In this case, the wavelengths contributing most for Bifidobacterium longum were 1400, 1428–1438, and 1498–1506 nm, while for the Lactobacillus salivarius, they were 1366, 1400, 1427, 1462–1480, and 1511 nm.
Comparing the presented coefficients for the single strains (Bifidobacterium longum and Lactobacillus salivarius), regarding pH prediction, as shown in Figure 7, both strains present similar values and a clear tendency, in which the pH decreases and the fermentation time increases—an expected behavior of lactic acid bacteria during the progression of the fermentation process.
The wavelengths contributing most to the pH prediction according to PLSR show some very distinct coefficients according to the microorganism; for example, 1366 nm is characteristic of Lactobacillus salivarius. In addition, some coefficients can be related to both microorganisms, such as 1400, 1427–1428, and 1506–1511 nm, representing the main contributors for the predicted models, and they also impact the mixed culture.
Considering that during the fermentation process, both lactic acid (or 2-hydroxypropanoic acid) and acetic acid are produced by the LAB present in the medium, we can expect that these two products will be represented on the NIR spectra collected for the samples.
For acetic acid, the second combination region for CH (1300–1600 nm) shows two representative peaks around 1350 nm and 1370 nm and an increase in the absorbance (higher than 0.5) after 1500 nm. In comparison, lactic acid or 2-hydroxypropanoic acid, which is also present after the fermentation process, shows characteristic wavelengths in the range between 1300 and 1600 nm, represented by 1333, 1429, and 1538 nm (values obtained from an absorbance spectrum related to propanoic acid).
For the purpose of comparing the relationship between the utilized bacteria type and the wavelengths contributing most, the prediction model for the pH value of a mixed culture is presented in Figure 8.
For the medium containing both LAB strains, the behavior observed includes the common wavelength range previously established—1398, 1428, and 1488 nm—and also features a specific wavelength at 1571 nm. The mixed-culture medium represents not only the interactions within the juice medium itself, but also, equally importantly, the relationship between the strains present in the sample and their chemical and microbiological interactions.
The best prediction model presented in Figure 9, shows a coefficient of determination for calibration (R2C) of 0.998 with a root mean square error of calibration (RMSEC) of 0.05. In the same figure, the stated values after cross-validation were 0.996 for the R2CV and 0.06 for the RMSECV.
Comparing the three prediction models developed for pH, the one presented for the mixed culture has shown better coefficients of determination and root mean square errors, for both calibration and cross-validation, in comparison to the single ones. These results support that NIR is an efficient method in predicting the pH during the fermentation tracking of probiotic fruit juices.

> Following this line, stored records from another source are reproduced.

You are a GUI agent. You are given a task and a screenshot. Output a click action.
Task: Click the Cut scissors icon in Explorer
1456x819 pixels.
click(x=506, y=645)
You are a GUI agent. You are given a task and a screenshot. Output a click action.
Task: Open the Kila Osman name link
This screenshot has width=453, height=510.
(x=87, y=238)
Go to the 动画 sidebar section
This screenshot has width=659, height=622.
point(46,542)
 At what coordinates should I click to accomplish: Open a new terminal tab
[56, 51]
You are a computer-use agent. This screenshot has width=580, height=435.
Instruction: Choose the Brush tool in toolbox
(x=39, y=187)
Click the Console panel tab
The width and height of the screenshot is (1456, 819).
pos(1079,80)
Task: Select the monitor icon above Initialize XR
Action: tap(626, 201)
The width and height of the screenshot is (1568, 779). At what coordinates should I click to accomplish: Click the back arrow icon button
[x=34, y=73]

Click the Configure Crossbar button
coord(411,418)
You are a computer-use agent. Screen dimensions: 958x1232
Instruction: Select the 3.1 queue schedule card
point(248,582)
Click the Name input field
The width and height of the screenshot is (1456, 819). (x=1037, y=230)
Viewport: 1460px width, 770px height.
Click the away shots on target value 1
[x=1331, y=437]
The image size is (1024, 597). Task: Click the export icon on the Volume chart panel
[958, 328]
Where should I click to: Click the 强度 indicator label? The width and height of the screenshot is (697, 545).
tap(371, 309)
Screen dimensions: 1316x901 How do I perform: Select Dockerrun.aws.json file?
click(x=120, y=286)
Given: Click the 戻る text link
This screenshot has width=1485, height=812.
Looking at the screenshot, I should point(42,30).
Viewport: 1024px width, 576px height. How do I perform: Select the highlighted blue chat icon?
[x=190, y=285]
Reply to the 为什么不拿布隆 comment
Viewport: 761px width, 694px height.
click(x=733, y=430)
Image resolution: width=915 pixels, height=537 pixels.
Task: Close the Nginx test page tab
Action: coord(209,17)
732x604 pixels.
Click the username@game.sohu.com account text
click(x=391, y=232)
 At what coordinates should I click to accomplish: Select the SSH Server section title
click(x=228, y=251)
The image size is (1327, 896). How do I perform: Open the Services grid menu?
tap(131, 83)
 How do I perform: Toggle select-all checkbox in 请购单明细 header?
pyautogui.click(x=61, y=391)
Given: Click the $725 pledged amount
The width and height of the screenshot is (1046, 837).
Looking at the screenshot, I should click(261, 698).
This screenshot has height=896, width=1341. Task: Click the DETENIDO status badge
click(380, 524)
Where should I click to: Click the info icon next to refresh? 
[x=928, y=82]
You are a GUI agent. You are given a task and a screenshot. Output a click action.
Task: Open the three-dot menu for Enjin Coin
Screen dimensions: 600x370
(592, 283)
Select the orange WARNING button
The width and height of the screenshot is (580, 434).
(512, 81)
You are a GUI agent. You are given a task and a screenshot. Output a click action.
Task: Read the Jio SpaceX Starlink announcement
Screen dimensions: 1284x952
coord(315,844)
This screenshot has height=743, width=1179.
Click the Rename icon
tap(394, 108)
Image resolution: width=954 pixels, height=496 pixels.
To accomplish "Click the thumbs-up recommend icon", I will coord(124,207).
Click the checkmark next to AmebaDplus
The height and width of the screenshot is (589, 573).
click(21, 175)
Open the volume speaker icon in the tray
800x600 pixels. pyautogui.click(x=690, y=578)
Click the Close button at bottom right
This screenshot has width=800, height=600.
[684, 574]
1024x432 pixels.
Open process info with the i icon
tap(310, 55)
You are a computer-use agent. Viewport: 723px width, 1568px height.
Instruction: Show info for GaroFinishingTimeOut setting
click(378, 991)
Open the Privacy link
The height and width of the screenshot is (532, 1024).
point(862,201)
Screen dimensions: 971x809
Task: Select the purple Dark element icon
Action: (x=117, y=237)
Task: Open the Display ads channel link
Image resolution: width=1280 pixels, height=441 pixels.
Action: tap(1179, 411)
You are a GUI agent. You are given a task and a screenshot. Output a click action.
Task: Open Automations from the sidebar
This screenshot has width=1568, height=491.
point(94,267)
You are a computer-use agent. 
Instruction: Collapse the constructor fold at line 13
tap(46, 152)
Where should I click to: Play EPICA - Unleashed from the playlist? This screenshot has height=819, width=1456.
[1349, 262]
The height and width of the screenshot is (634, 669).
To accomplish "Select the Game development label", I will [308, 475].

The advantage of introducing NIR as a tool for microbiological process control lies in its ability to offer an alternative for determining the optimal stage of probiotic activity by associating pH and cell count. In addition, it is a non-destructive and fast correlative method.
In addition, the compiled data obtained for log cell count prediction (CFU/mL) according to PLSR are presented in Figure 9 and consist of the mean square error and the R-squared values calculated by cross-validation for the averaged samples (n = 12). The prediction model was established based on the average for each one of the groups, separated by sample type and the corresponding fermentation times. The reason for using averaged values is the microbiological behavior observed during the bacterial growth curve.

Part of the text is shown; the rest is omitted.